▶ _Material for this exercise_
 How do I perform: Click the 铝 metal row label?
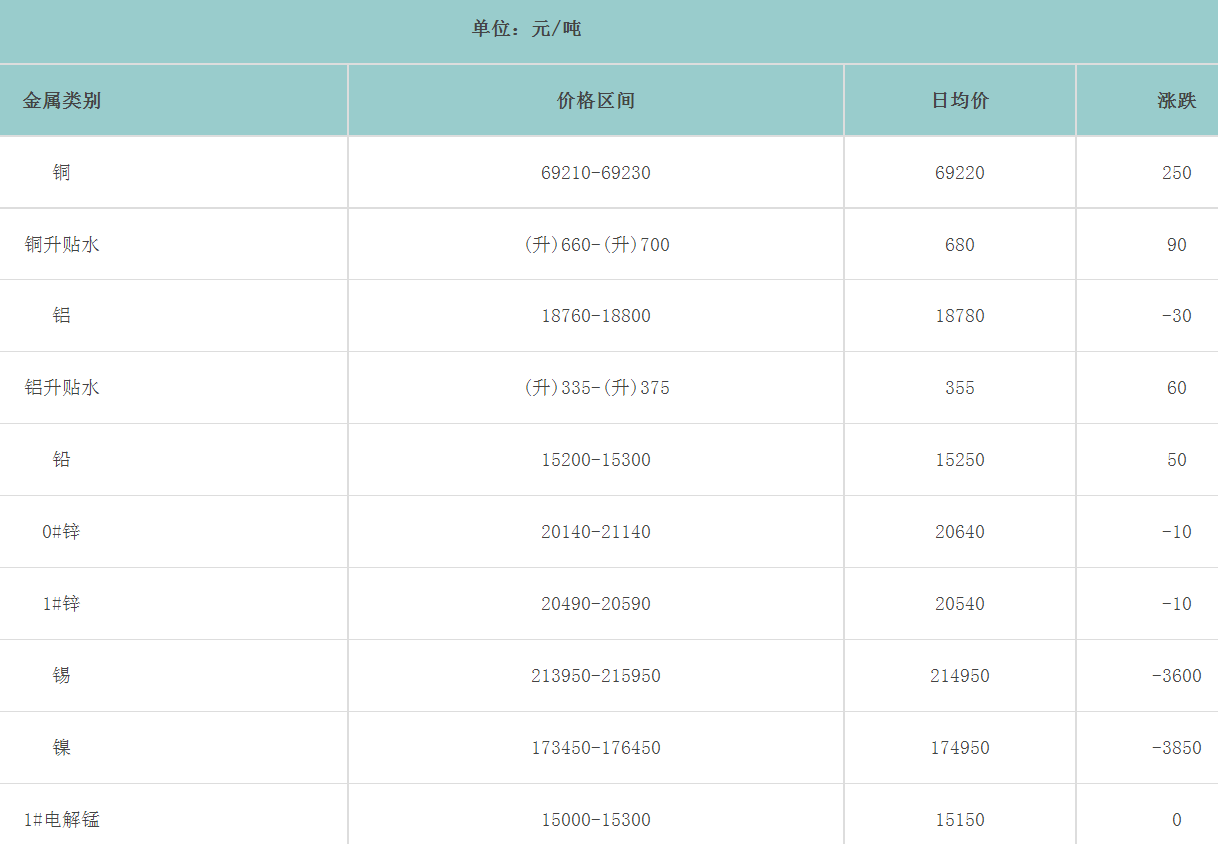pos(62,316)
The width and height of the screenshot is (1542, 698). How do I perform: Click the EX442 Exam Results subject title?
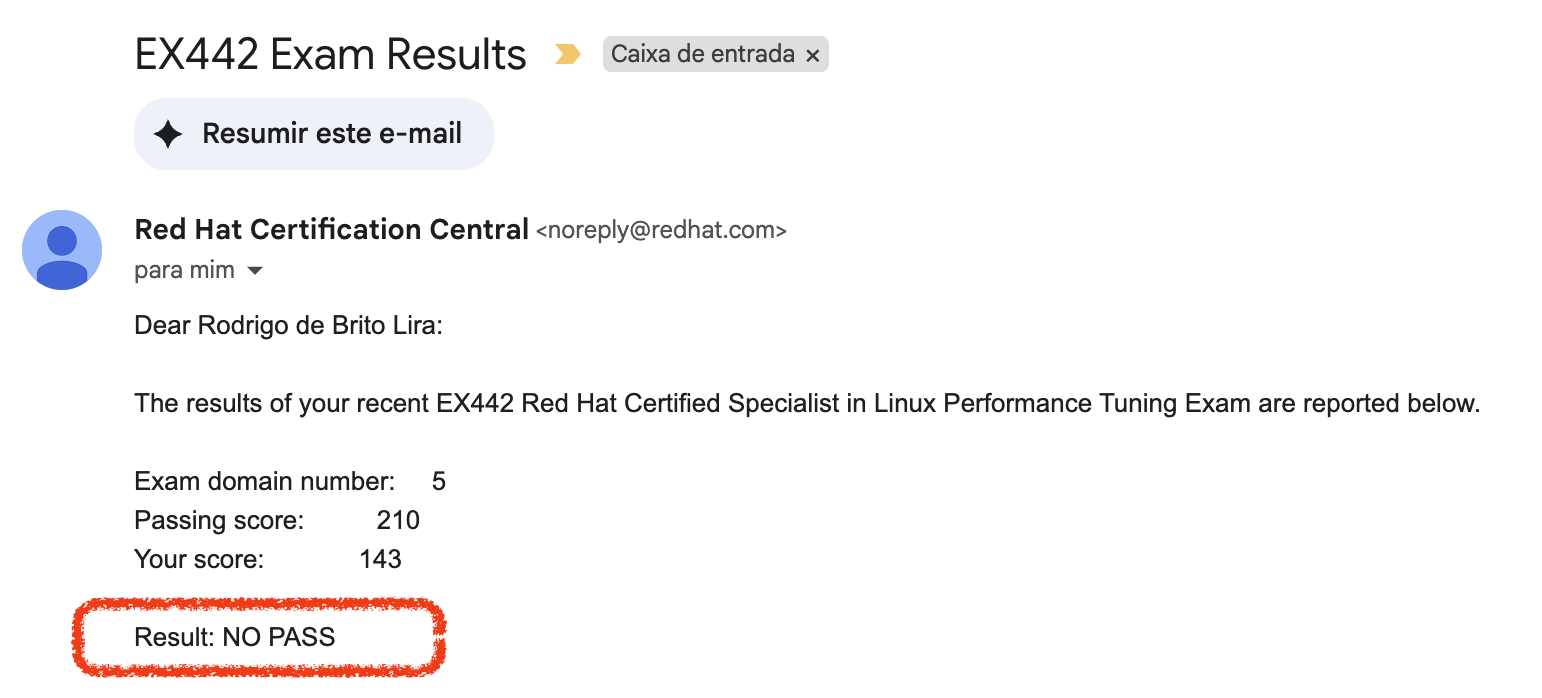coord(330,54)
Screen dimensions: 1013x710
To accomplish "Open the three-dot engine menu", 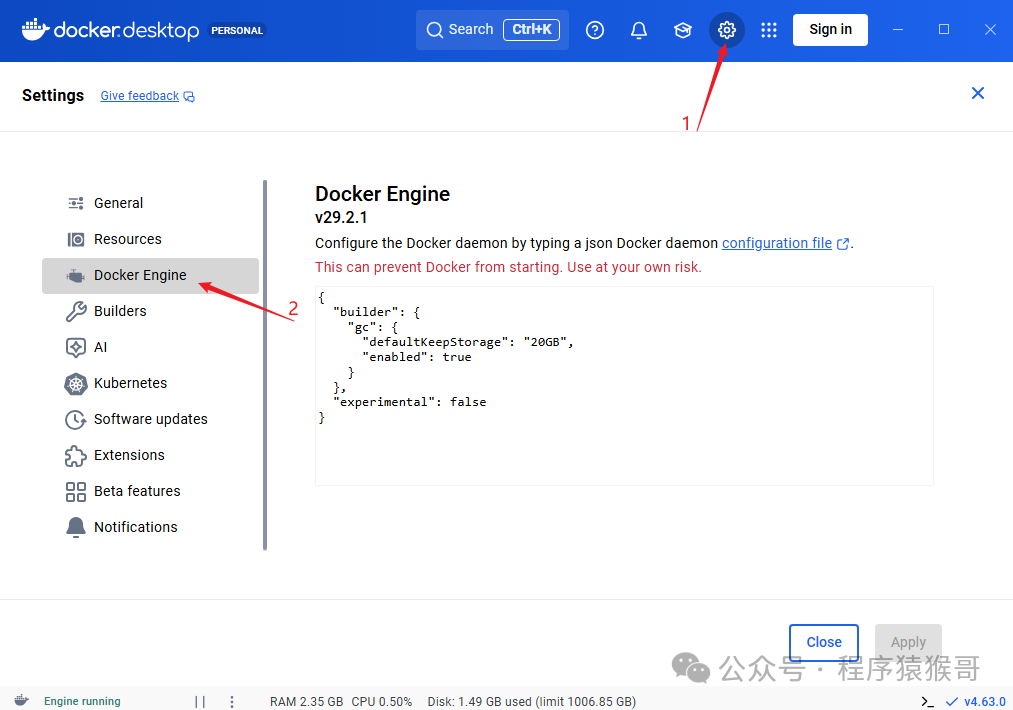I will [232, 701].
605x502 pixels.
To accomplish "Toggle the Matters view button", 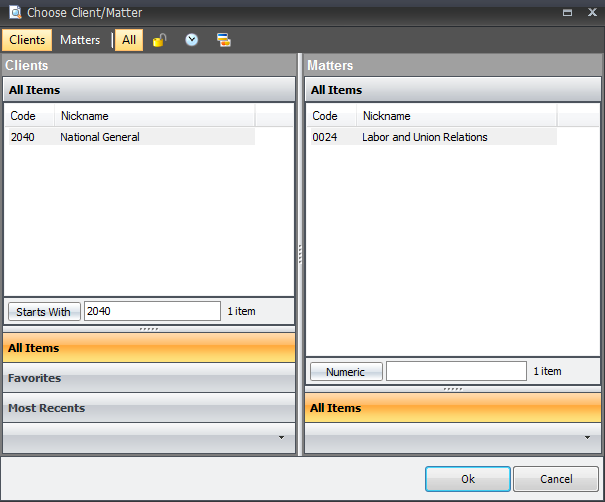I will point(80,40).
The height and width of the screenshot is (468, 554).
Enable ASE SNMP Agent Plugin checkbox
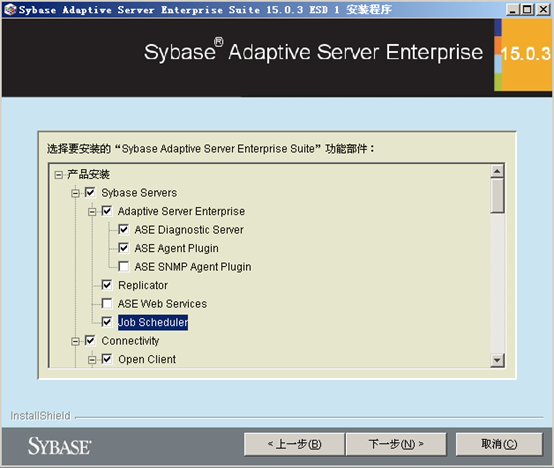pos(123,266)

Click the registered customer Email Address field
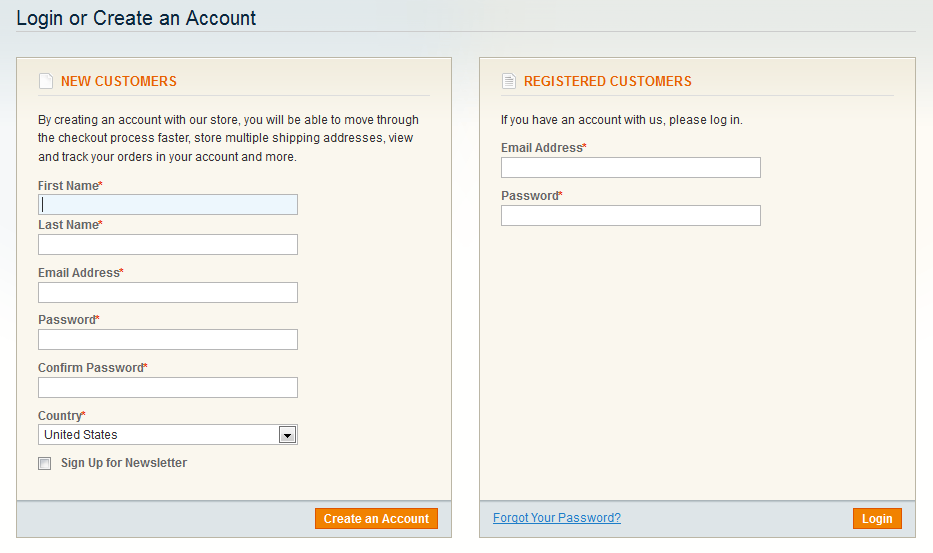[631, 167]
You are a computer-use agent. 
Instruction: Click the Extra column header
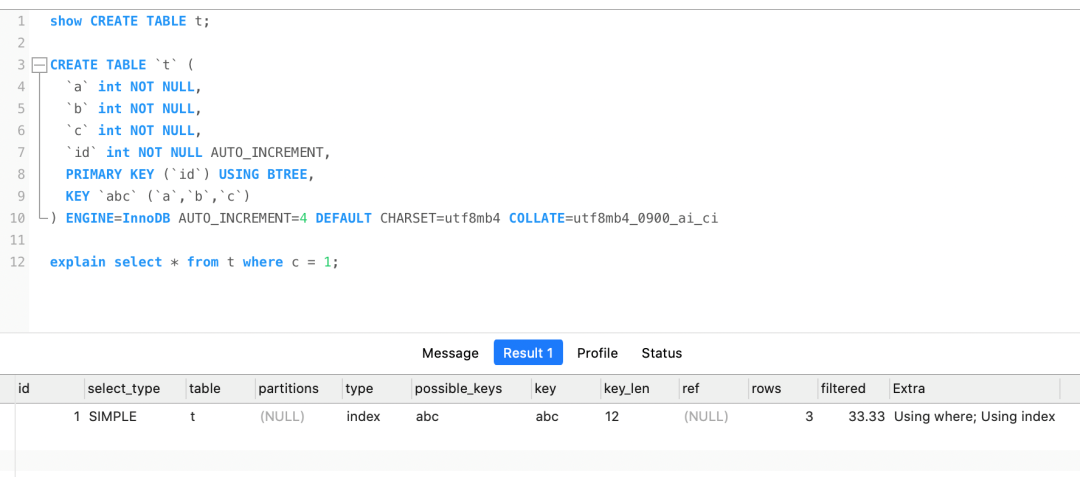[909, 388]
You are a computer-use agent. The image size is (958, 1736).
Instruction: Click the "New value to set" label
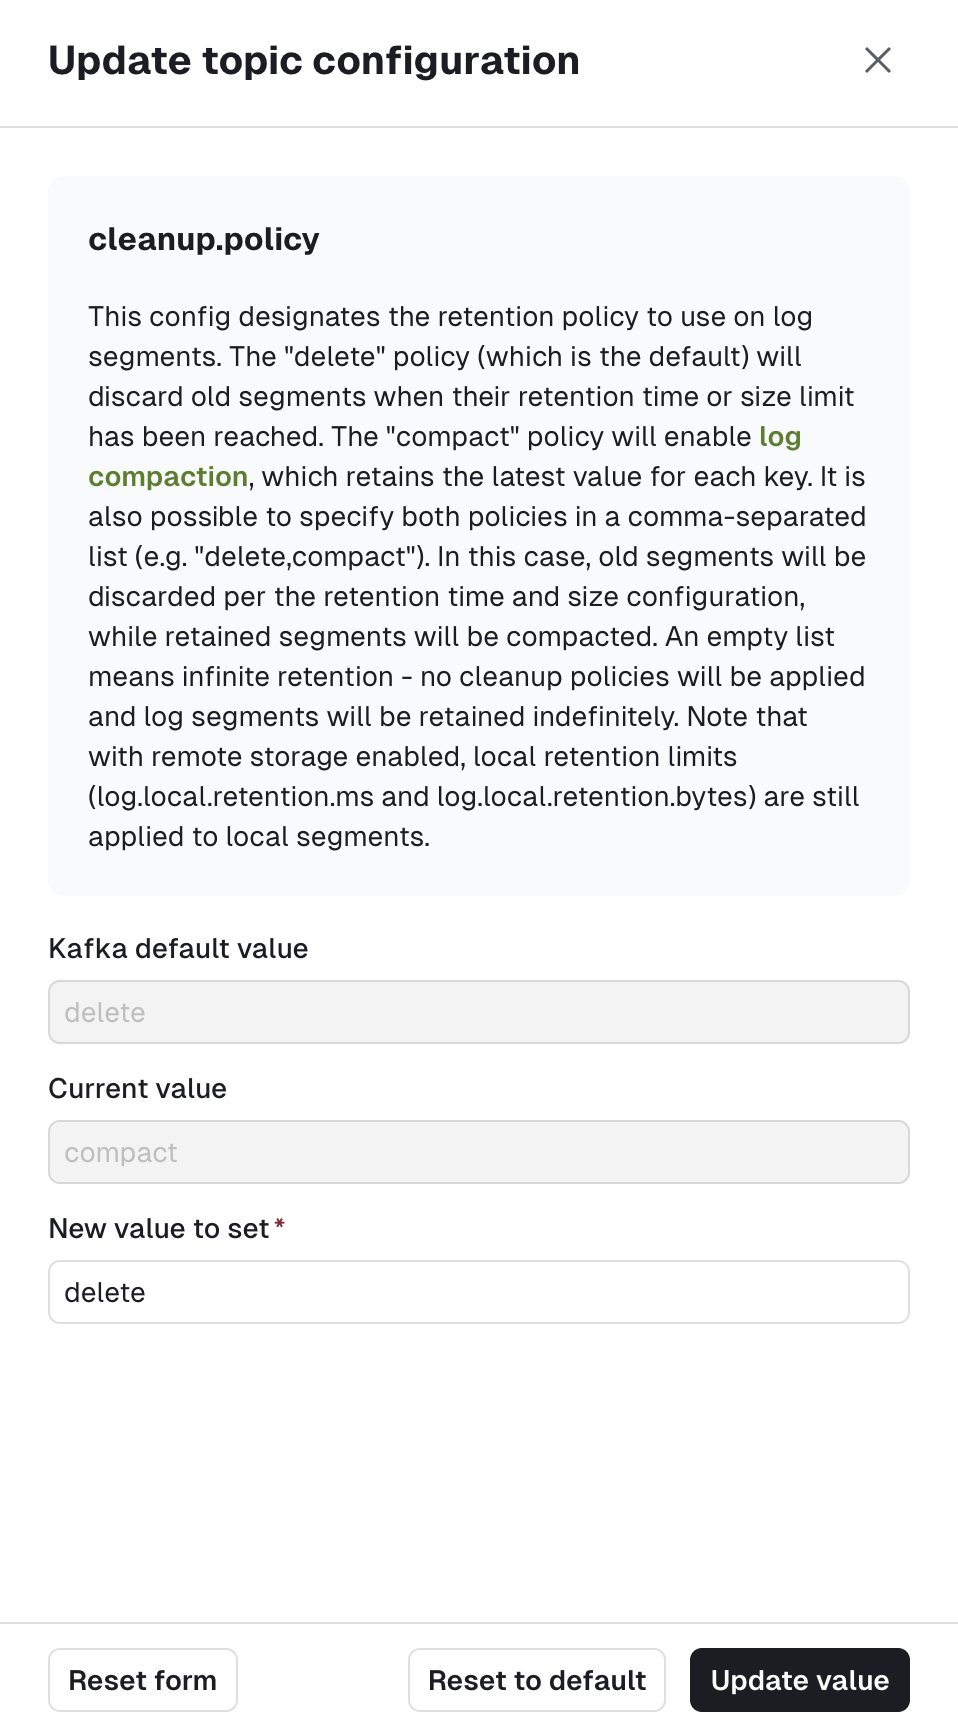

▶ _Task item_
Write out again only the lines from the line that contains "You are a computer-use agent. The" through the last line of the records, both ends included, without any of the pictures.

▶ _Answer area_
You are a computer-use agent. The image size is (958, 1736).
Instruction: Click the "New value to set" label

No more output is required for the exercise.